## Task to complete
Reproduce the rows verbatim, from the line containing "The image size is (642, 361)." through the line containing "coordinates (530, 464).", both included.

## Record extracts
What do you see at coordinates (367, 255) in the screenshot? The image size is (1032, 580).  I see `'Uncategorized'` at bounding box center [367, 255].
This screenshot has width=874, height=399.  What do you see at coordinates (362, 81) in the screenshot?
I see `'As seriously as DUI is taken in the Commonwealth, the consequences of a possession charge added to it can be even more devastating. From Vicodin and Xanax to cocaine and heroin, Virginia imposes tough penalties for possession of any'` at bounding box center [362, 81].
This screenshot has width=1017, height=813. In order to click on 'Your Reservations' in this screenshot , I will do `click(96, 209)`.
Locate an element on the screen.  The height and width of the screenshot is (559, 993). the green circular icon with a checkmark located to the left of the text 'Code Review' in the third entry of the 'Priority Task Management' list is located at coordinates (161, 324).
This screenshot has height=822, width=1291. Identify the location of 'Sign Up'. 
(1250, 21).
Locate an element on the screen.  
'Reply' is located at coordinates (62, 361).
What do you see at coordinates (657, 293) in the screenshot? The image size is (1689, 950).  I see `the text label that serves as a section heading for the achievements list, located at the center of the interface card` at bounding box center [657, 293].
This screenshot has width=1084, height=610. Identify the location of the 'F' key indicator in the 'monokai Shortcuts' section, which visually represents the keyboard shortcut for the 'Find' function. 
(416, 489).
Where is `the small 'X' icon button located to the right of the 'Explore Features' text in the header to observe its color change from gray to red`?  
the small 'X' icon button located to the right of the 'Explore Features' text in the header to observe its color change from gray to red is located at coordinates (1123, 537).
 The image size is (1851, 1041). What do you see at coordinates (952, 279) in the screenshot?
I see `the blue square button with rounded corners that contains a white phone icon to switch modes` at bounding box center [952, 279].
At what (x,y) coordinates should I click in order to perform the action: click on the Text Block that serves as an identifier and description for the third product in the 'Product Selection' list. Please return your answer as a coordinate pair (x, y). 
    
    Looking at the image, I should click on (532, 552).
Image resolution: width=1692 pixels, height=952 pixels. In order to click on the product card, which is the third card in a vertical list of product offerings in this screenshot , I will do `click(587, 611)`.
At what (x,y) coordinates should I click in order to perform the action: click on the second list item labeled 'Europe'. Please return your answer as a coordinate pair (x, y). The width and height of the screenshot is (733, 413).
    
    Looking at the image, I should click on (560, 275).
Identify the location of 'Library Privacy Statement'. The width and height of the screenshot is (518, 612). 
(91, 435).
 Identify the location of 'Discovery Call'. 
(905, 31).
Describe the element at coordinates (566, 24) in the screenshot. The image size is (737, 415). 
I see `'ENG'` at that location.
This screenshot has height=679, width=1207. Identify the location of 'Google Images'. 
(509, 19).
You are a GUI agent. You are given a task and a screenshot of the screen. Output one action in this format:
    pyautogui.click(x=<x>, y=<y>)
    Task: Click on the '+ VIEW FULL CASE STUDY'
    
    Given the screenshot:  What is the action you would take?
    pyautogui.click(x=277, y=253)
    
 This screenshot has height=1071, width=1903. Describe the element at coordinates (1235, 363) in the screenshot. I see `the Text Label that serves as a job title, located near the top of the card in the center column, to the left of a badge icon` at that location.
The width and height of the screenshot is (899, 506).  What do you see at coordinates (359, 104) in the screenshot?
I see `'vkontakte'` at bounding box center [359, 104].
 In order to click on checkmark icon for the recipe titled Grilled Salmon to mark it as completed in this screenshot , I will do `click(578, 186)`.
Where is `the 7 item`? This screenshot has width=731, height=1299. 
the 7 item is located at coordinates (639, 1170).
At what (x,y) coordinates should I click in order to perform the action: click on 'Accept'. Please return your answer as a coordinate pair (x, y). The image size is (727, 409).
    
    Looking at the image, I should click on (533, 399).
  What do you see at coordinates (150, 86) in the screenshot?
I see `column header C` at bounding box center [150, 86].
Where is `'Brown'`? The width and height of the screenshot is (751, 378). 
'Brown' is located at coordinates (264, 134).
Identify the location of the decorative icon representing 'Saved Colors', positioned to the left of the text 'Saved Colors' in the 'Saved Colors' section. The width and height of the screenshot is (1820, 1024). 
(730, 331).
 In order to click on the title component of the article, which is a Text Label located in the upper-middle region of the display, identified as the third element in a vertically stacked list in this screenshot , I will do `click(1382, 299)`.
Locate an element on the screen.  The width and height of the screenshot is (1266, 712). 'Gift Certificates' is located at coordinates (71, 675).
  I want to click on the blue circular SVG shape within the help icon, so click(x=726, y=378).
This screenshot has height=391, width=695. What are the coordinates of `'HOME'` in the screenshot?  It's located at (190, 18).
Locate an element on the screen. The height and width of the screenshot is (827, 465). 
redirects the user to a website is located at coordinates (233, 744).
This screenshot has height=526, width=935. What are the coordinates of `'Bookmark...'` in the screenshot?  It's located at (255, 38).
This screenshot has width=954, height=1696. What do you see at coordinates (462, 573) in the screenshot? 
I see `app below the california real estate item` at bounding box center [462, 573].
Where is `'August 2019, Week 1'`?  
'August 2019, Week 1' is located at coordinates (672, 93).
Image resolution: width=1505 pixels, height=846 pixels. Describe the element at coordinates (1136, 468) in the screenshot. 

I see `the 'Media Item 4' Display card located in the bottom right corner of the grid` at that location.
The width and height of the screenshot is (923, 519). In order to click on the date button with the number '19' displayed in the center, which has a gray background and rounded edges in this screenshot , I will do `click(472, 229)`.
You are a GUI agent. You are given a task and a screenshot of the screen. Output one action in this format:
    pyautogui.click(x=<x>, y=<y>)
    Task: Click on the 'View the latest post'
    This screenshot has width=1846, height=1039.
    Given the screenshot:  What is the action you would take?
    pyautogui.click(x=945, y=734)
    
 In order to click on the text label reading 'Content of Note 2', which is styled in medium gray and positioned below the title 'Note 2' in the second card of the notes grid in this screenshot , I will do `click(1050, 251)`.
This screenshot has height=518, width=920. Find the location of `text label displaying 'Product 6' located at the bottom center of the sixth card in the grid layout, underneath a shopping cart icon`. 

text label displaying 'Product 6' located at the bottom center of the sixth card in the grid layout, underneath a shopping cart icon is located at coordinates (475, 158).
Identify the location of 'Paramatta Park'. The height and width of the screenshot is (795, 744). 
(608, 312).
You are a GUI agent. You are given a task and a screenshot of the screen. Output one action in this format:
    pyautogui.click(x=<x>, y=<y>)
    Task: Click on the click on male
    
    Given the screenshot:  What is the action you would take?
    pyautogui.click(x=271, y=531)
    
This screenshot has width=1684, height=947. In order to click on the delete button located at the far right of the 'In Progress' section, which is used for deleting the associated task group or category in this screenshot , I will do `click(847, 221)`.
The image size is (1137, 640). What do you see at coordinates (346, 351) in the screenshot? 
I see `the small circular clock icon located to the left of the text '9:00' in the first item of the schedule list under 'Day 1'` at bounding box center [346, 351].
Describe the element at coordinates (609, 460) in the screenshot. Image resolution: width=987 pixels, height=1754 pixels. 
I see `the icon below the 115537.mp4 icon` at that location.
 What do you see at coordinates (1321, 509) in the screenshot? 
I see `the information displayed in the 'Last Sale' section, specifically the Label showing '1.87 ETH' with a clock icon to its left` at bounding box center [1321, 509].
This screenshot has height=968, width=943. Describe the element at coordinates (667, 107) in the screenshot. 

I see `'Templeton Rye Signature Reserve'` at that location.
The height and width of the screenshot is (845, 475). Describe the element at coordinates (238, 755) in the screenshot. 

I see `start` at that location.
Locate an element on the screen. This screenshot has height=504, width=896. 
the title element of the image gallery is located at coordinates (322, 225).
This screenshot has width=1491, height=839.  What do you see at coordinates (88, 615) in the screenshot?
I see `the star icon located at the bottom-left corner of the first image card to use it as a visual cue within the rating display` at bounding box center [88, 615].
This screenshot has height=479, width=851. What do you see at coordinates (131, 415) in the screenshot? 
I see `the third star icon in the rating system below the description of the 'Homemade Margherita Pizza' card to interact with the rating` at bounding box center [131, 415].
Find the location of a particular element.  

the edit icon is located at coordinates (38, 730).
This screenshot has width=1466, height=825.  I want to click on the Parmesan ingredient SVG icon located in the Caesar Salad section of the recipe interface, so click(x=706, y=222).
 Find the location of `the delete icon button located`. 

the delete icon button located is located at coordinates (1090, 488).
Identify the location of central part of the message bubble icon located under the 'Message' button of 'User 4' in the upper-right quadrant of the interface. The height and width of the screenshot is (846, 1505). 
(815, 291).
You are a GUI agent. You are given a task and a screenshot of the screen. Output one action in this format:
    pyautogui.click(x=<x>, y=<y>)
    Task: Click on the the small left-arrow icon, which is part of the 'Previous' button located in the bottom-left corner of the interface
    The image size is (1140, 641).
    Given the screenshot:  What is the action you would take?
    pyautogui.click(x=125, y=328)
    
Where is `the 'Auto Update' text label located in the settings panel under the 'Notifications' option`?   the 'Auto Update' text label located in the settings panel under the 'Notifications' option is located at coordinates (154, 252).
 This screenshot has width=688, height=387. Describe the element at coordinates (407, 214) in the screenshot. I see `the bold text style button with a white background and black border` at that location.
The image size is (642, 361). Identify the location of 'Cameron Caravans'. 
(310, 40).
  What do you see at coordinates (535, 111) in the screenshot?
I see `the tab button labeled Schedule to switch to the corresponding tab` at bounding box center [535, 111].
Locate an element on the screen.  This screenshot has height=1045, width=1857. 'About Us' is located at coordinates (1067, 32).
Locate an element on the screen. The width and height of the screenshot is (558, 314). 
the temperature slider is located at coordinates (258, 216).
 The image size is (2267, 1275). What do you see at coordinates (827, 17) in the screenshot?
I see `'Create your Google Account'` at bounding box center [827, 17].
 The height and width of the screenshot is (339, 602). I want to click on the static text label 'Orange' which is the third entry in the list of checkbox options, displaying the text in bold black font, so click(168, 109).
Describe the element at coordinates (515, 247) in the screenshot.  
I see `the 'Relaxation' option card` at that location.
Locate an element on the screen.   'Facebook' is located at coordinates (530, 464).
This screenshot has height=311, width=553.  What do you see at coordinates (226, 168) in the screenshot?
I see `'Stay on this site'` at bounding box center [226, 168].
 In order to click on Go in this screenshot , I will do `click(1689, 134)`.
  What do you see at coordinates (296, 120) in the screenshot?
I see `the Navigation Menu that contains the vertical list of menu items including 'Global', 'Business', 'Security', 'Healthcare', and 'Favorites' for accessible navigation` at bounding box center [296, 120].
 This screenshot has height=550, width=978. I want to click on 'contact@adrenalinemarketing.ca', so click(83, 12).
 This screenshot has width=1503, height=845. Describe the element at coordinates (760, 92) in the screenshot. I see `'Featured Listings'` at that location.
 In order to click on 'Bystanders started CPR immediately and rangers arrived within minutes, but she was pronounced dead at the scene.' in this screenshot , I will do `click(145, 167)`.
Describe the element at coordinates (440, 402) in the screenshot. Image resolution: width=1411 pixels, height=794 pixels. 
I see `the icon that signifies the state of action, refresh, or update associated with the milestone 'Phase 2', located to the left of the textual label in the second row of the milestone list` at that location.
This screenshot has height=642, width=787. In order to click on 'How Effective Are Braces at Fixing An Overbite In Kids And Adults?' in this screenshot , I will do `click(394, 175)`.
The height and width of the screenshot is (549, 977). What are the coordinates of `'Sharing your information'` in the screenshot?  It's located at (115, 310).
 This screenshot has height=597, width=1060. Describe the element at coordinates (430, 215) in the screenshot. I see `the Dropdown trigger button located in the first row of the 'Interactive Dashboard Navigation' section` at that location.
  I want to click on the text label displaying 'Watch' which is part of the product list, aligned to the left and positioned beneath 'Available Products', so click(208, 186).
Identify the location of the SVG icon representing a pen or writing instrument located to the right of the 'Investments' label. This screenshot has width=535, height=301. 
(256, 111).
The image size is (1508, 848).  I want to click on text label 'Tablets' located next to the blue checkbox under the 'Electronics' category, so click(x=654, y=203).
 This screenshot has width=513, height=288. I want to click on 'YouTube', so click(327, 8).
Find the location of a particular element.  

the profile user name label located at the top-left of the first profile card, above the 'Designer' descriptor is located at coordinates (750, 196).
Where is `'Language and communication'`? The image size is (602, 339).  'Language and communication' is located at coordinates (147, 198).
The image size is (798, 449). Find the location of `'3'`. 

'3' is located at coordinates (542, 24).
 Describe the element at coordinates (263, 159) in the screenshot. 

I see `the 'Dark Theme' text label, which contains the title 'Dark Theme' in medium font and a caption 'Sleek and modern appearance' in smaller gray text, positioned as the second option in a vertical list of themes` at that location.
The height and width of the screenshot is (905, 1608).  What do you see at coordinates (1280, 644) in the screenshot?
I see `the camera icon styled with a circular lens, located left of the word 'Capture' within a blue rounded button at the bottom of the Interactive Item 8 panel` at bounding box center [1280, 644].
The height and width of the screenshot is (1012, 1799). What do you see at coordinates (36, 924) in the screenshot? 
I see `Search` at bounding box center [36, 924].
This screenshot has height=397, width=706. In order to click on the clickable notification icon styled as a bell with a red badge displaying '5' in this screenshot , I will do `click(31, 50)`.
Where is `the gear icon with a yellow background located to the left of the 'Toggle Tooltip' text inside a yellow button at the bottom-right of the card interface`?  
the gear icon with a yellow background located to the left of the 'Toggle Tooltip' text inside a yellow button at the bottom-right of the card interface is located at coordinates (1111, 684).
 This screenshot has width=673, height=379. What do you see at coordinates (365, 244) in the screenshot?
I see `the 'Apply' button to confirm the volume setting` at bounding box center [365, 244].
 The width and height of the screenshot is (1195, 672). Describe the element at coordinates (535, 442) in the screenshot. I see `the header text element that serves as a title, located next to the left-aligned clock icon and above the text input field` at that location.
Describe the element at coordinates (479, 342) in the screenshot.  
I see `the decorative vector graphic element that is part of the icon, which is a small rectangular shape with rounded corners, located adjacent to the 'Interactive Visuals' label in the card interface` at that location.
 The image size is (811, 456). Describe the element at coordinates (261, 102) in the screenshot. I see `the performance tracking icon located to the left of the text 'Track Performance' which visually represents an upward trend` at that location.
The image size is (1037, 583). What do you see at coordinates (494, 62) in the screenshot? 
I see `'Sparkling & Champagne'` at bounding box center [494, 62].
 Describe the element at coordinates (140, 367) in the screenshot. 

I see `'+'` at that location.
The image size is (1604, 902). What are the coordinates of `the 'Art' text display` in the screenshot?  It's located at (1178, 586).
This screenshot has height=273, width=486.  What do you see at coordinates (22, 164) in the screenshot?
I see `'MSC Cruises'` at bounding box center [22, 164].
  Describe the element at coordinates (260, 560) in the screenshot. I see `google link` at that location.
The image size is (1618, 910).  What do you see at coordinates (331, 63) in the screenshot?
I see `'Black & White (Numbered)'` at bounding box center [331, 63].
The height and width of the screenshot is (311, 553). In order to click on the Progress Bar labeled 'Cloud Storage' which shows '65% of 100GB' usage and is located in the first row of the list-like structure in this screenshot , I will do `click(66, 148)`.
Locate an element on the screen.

## Result below
The image size is (642, 361). Identify the location of 'Cameron Caravans'. 
(310, 40).
  What do you see at coordinates (535, 111) in the screenshot?
I see `the tab button labeled Schedule to switch to the corresponding tab` at bounding box center [535, 111].
Locate an element on the screen.  This screenshot has height=1045, width=1857. 'About Us' is located at coordinates (1067, 32).
Locate an element on the screen. The width and height of the screenshot is (558, 314). 
the temperature slider is located at coordinates (258, 216).
 The image size is (2267, 1275). What do you see at coordinates (827, 17) in the screenshot?
I see `'Create your Google Account'` at bounding box center [827, 17].
 The height and width of the screenshot is (339, 602). I want to click on the static text label 'Orange' which is the third entry in the list of checkbox options, displaying the text in bold black font, so click(168, 109).
Describe the element at coordinates (515, 247) in the screenshot.  
I see `the 'Relaxation' option card` at that location.
Locate an element on the screen.   'Facebook' is located at coordinates (530, 464).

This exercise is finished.